SOURCE PASSAGE
-- BEGIN --

Imagine for a moment that you are at your place of employment, busily working away. Suddenly a stranger, a fairly average-looking guy, walks up to you and says, “Come follow me.” And the really strange thing is that there’s something about him so compelling that you actually get up, leave your job, and follow this stranger.
This is essentially what the disciples did that day Jesus walked the shores of the Sea of Galilee and called, “Come, follow me, and I will show you how to fish for people!” (Mark 1:17). The disciples most likely had heard things about this carpenter that made them profoundly curious about him (see John 1:35-51). It was probably the same with you, when you decided to look into this “Jesus person” more. So here is the call, both to them and to us: “Come, follow me, and I will show you how to fish for people!”
A number of things are implicit in this call. First, the call is to a relationship, not to a lifestyle. Naturally, when you decide to attach yourself to a person, your lifestyle changes. If you get married, you are no longer single, and that joyful event has a profound impact on how your daily life looks from that day on. So it is when we decide to attach ourselves to Jesus. As a result of our relationship with him, our priorities begin to change, our activities begin to change, and hence, our lifestyles change.

-- END --

DATA SECTION

-- BEGIN --

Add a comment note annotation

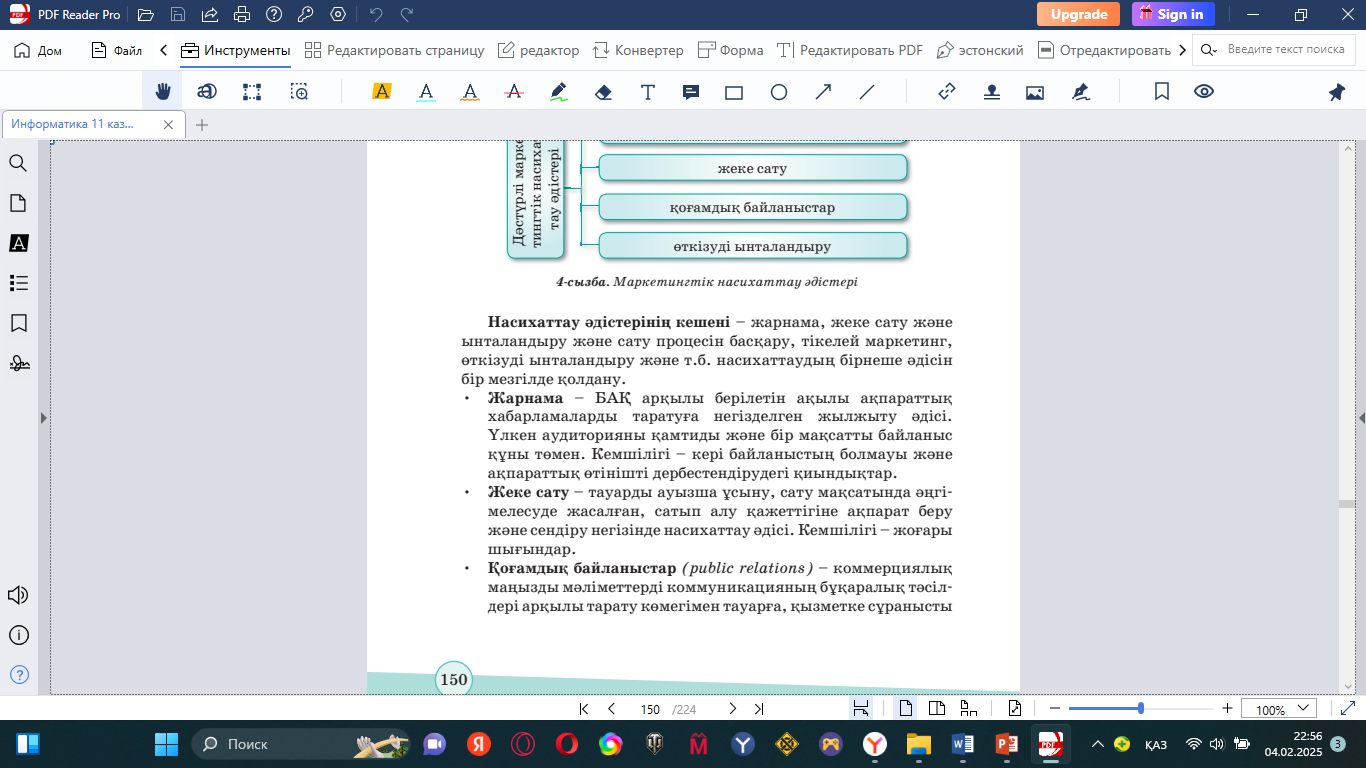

-- END --

WHAT IS NEEDED
Transcribe the passage on the call to follow Jesus verbatim, starting at the words "A number of" and ending after the words "our lifestyles change.".

EXERCISE ANSWER
A number of things are implicit in this call. First, the call is to a relationship, not to a lifestyle. Naturally, when you decide to attach yourself to a person, your lifestyle changes. If you get married, you are no longer single, and that joyful event has a profound impact on how your daily life looks from that day on. So it is when we decide to attach ourselves to Jesus. As a result of our relationship with him, our priorities begin to change, our activities begin to change, and hence, our lifestyles change.